Imagine that you sit down at your table at a dinner party. Immediately, the person next to you begins to tell you the details of living with his ex-wife. At first, you listen. Then you nod. Then, you glance around and look for an escape. You’re stuck. Your other table neighbour is complaining about taxes and traffic. The couple across the table is planning a trip to Barbados. At one end of the table, you’re witnessing a temper tantrum; at the other end, a nervous breakdown. “Excuse me, I need to use the…”
Merciless rants at a party are painful to witness, but easy to escape. But what if the relentless ranting is going on inside your own head? A young woman’s brother spends a lot of time in mental institutions. “He hears voices,” she tells me. I ask her, “Don’t you hear voices?”
“Of course,” she answers.
“So do I,” I affirm.
Finally, we recognize the difference between her brother and the rest of us. Her brother believes the voices. “Oh.” We are both humbled for we have to acknowledge that we too have the nagging habit of believing the voices that speak inside our heads. Those voices are our opinions and cherished beliefs. Recognizing how close we are to “clinically insane” adds a personal touch to the bumper sticker: “Don’t believe everything you think.”
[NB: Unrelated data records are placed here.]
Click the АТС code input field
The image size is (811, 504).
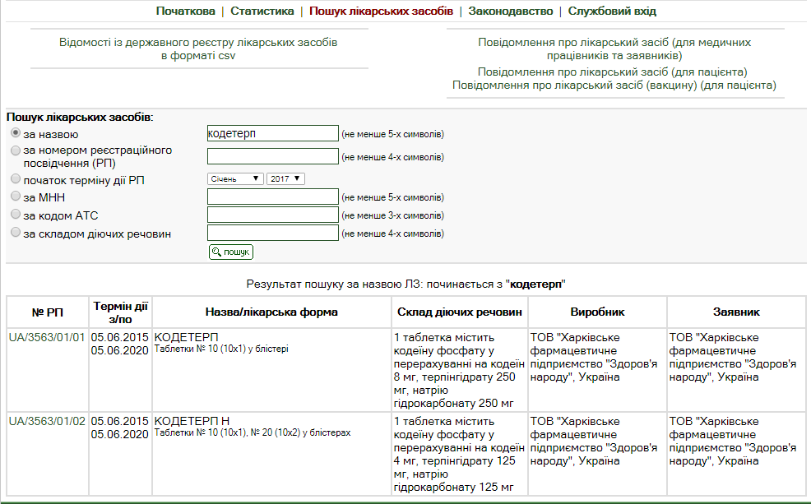pos(272,215)
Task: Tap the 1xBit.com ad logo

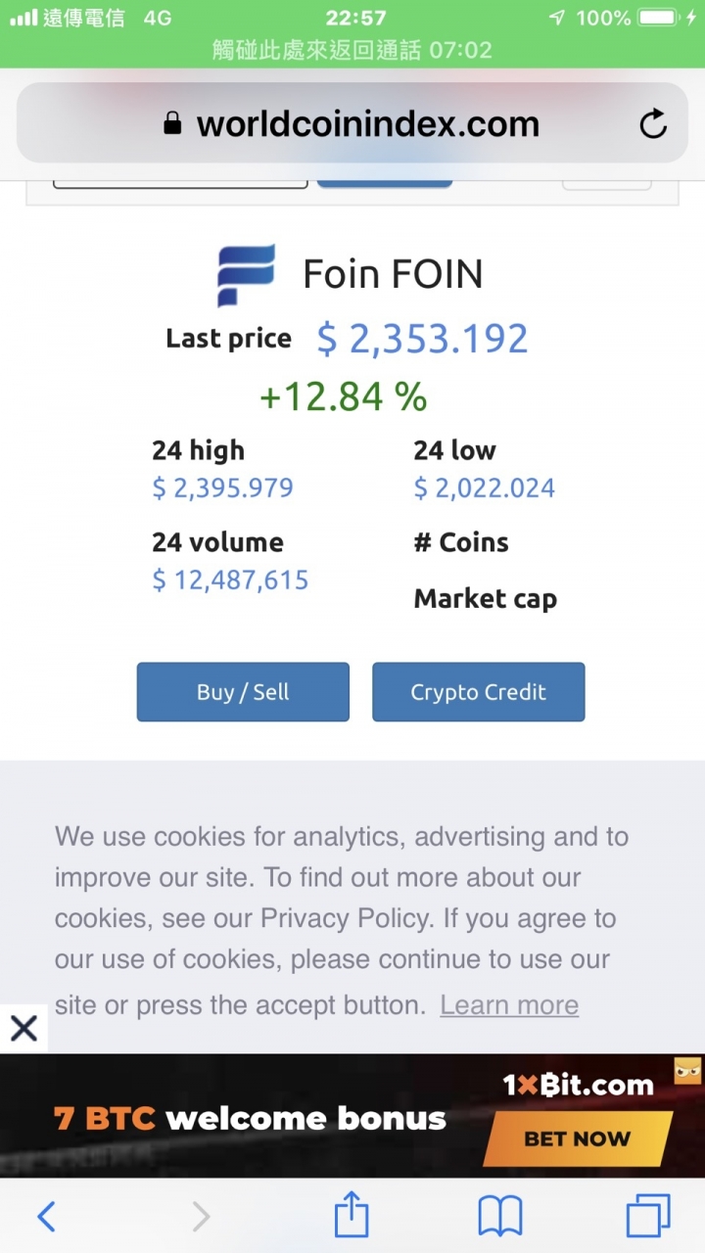Action: (x=579, y=1085)
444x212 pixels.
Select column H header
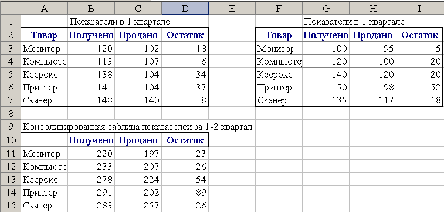tap(372, 8)
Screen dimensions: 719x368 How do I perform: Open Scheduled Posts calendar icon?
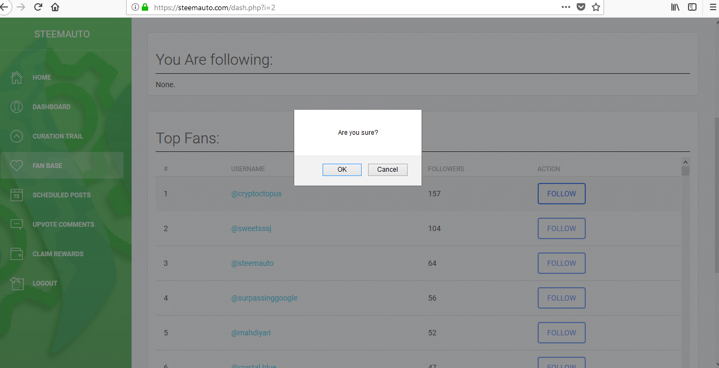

I guess we could take some comfort in knowing that we live in a society of people dominated by inner voices. But we have our escapes, don’t we? We can overwork, overeat, get drunk, watch TV, go shopping, read the news, complain, get a divorce, etc. But these things only cover up the rant. They don’t bring peace to the voices.
What are all these voices and why don’t they just shut up? How do we bring peace to the inner dinner party of the mind? This is the subject of the teachings of Eckhart Tolle, author of the New York Times bestseller, the Power of Now. I went to see him on November 30, in Vancouver, along with 2,300 friends at Common Ground’s 25th anniversary celebration at Canada Place. There wasn’t much noise in the Vancouver Convention Centre room that evening. To some degree, his inner quiet quieted our own minds.
How can anyone condense the wisdom of being in the now into a few paragraphs? The wise ones of every tradition have been addressing our “out of control” minds since the beginning of time so I won’t even try.
The Coasters said it so well way back in the 50s: “Yakety yak yakety yak... Take out the papers and the trash, or you don’t get no spendin’ cash... Just tell your hoodlum friend outside. You ain’t got time to take a ride... Yakety yak – Don’t talk back...”
Enough said about the inner dialogues between the multitudes of me. We know the problem. Here’s the good news, as Tolle presents it: If, and when, we become conscious in the present moment, we find out that we don’t have to spend the rest of our lives as victims of our inner static. We aren’t the mental dinner party. Nor do we have to stay there. The power of “now” is that, if we actually take up a chair, and listen to the ranting dinner guests, consciously and peacefully, eventually, they go away. We find that, in the present, in the stillness, that our nature is actually quite benevolent, kind, loving and peaceful. The dinner party chaos is a mere smokescreen covering our own Higher Nature.
At this moment in history, becoming conscious may be the most effective survival strategy for the human race and Earth as we know it.